When a firearm is recovered from a crime scene, law enforcement can request a trace from ATF to identify where the gun was sold and who bought it. Each year ATF releases summary reports detailing, at the state level, where crime guns were recovered and which states they originated from. It defines these “crime guns” as “any firearm that is illegally possessed, used in a crime, or suspected to have been used in a crime.”

Nationwide, most crime guns are purchased in the same state they’re recovered from. In 2016, for instance, of the 211,000 crime guns for which ATF was able to identify a purchaser and a dealer, more than 150,000 were bought in the same state in which the crime was committed.

But that’s not the case in every state. In five states and the District of Columbia, out-of-state gun purchases accounted for at least half of all recovered crime guns from 2012 to 2016. In New Jersey, 79 percent of recovered guns were purchased out of state. The rate was 70 percent for New York, 60 percent for Massachusetts, 53 percent for Hawaii and 50 percent for Illinois.

Out-of-state crime guns tend to be purchased in states adjacent to where they’re recovered, particularly if those neighboring states have looser gun laws. To see where these interstate crime guns are disproportionately likely to be purchased, we can look at the rate of guns trafficked out of state per 100,000 people. This is preferable to using raw numbers of trafficked guns because it corrects for population differences between states.
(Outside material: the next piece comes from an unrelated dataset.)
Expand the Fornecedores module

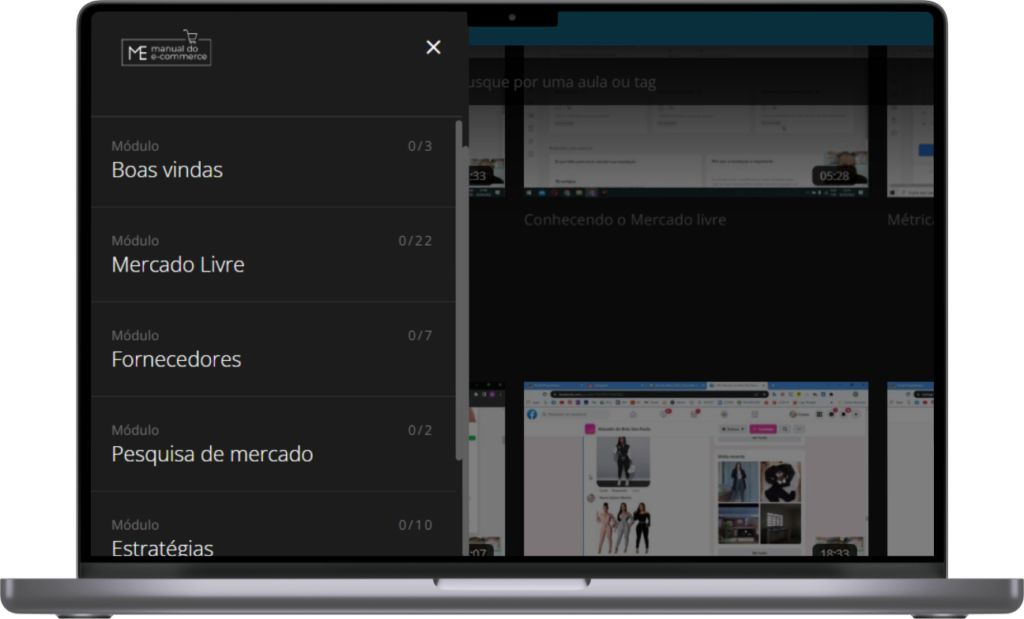(x=176, y=359)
There’s a wide variation in rates of gun trafficking between states. Places like Mississippi, West Virginia and Alaska, which have some of the most permissive gun laws in the country, exported more than 200 crime guns for every 100,000 residents between 2012 and 2016.
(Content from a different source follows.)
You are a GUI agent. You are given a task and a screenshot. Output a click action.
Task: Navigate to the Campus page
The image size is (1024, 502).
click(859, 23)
Compare those figures to ones from a state like Connecticut, which exported 13 crime guns per 100,000 residents, or New York, which exported 15 crime guns per 100,000. In short, a gun bought in a place like Mississippi or West Virginia is more than 10 times as likely to be used in an out-of-state crime as a gun bought in Connecticut or New York.

But we’re still only looking at half the picture. To get a more complete sense of the interstate flow in crime guns, we can compare the rates of gun imports and gun exports in each state.

Some states in export more crime guns, per capita, than they import. On net they are sources of crime guns. Others import more than they export. They’re net magnets.

There’s a substantial correlation between the strength of a state’s gun laws and whether it’s a net importer or exporter of crime guns. States like California, New York, Illinois and Maryland have some of the toughest gun laws in the nation. They’re also magnets for crime guns purchased out of state.

From 2012 to 2016, for instance, 2,930 crime guns found in other states were traced back to New York, a rate of about 15 crime guns for every 100,000 New Yorkers. But over the same period, 17,229 crime guns were recovered in New York and ultimately traced to purchases in other states, a rate of 87 crime guns for every 100,000 New Yorkers. On net, the state imported more than 14,000 more crime guns than it exported, for a net rate of 75 imports per every 100,000 New Yorkers.

The implication is that would-be criminals in New York (and states like it) are traveling across state lines to find more favorable gun purchasing environments. Or, it could be that gun traffickers are buying guns out of- state and bringing them into places like New York to sell. Most likely a combination of both factors is at work.

Research has shown that the overwhelming majority of guns used in crime were initially purchased lawfully. But through loss, theft and other channels, those guns make their way into the hands of people who use them for illegal purposes.

Researchers have found that a number of state-level policies are correlated with reductions in the diversion of guns to criminals: state licensing requirements for dealers, regular inspections of dealers, mandatory reporting requirements for loss or theft, background checks on private sales, and permit requirements to buy firearms, to name a few.

But these maps and figures underscore the shortcomings of writing gun policy at the state level. Strict gun laws in one state can only do so much if there is a more permissive purchasing environment just across the state line. Certain policies, such as universal background checks or permitting requirements, would be much more effective if they were implemented nationwide.

Despite overwhelming public support for policies like these, Congress hasn’t enacted any new gun-control legislation since 2007.